Gayrimenkul sektörü özellikle 2000’li yıllardan itibaren başta İstanbul olmak üzere önemli bir ivme kazandı. Özellikle son yıllarda markalı konut projelerine her gün bir yenisi ekleniyor. Anadolu için ise konut sektörünün yeni yeni gelişmeye başladığını söyleyebiliriz. Özellikle son beş- altı senedir markalı konut olarak tanımladığımız tipte sitelerin Anadolu şehirlerinde de yerli ve ulusal inşaat firmaları tarafından inşa edilmeye başlandığını görüyoruz. Sanayisi gelişmiş ve sosyo-ekonomik seviyesi yüksek şehirlerde korunaklı, sosyal tesisleri bulunan site tipi yapılara talep olduğunu gören inşaat firmaları bu şehirlerde de proje geliştirebilecekleri arsa arayışına girdiler. Bu da sektörün İstanbul’dan sonra Anadolu şehirlerinde de gelişeceğini gösteriyor.

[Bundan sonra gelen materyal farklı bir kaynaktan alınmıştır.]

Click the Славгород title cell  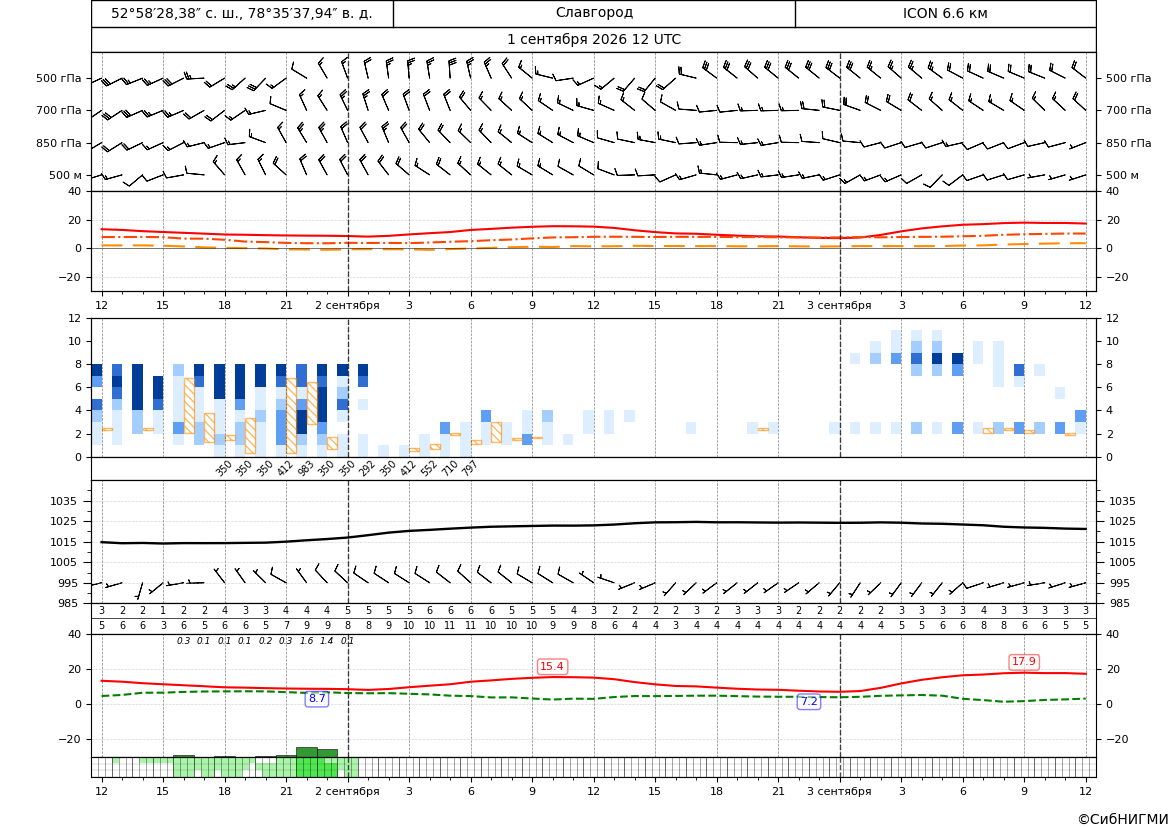(594, 13)
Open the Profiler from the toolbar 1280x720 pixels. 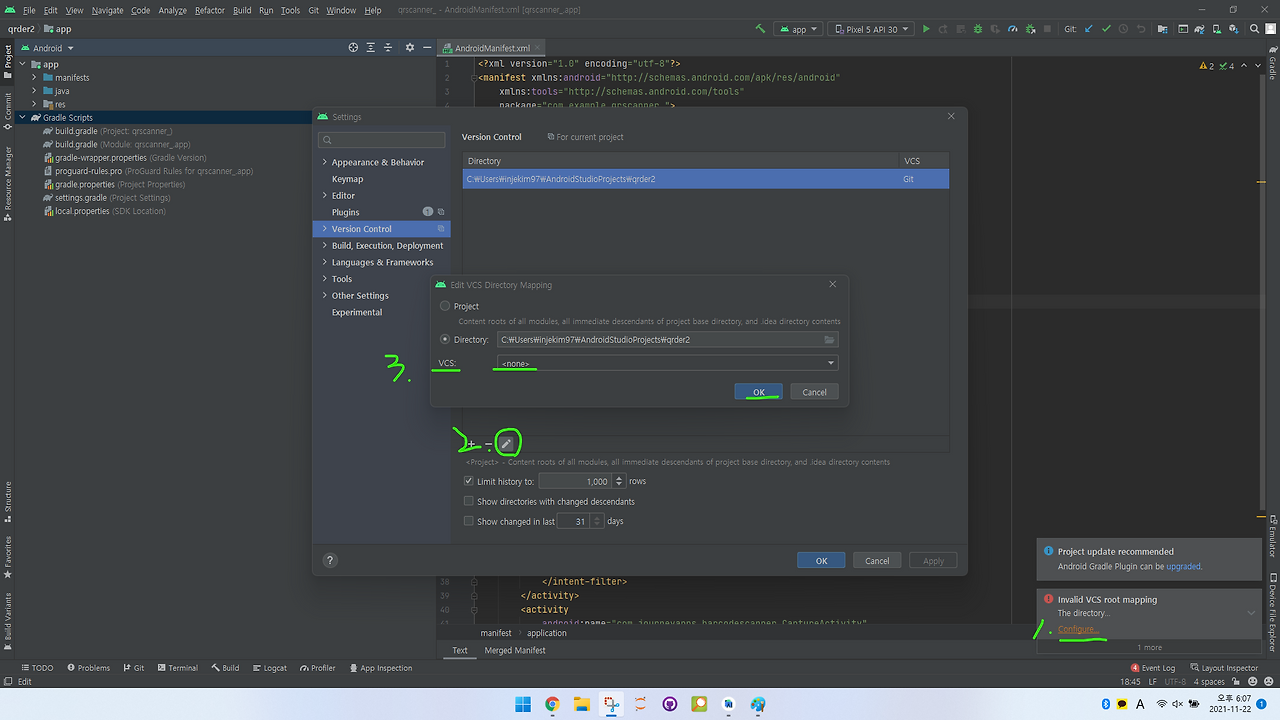pos(1012,29)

Gayrimenkul yatırımı yapmak isteyenlerin dikkat etmesi gereken konulardan en önemlilerinden biri mülkün kendini geri ödeme süresidir. Biz buna amorti süresi diyoruz. Bu süre satın alınan konutun getirisi ile kendini geri ödeme süresi anlamına geliyor.
Türkiye de özellikle büyük şehirlerde orta gelir grubuna hitap edecek konut üretimi problemi var. Bu durum üreticiden kaynaklanmıyor, kaynaklar pahalı yani konutun en temel kaynağı olan “arsa temini maliyetli” .Bu da alıcının talebine ve alım gücüne göre fazla proje üretilememesine neden oluyor. Yatırımcı tarafından bakacak olursak arsa fiyatlarının çok yüksek olması erişilebilir konut üretimini engelliyor.
3 büyük şehir dışında bazı şehirlerde mülklerin kendini geri ödeme süresi hala İstanbul’un altında buralara yatırım yapılabilir, ama oralarda da yıllar içindeki değer artış kazancının büyük şehirlerden az olabileceği göz önünde bulundurulmalı. Özellikle son 5-6 senedir İstanbul'un yanı sıra sanayileşen ve gelişen kentlerde de orta ve üst gelir grubuna hitap eden projelerin geliştirildiğini görüyoruz. Yatırımcının Anadolu’da proje geliştirmeye başlamasında hem talebin hem de erişilebilir konut üretecek arsa arzının etkisi var.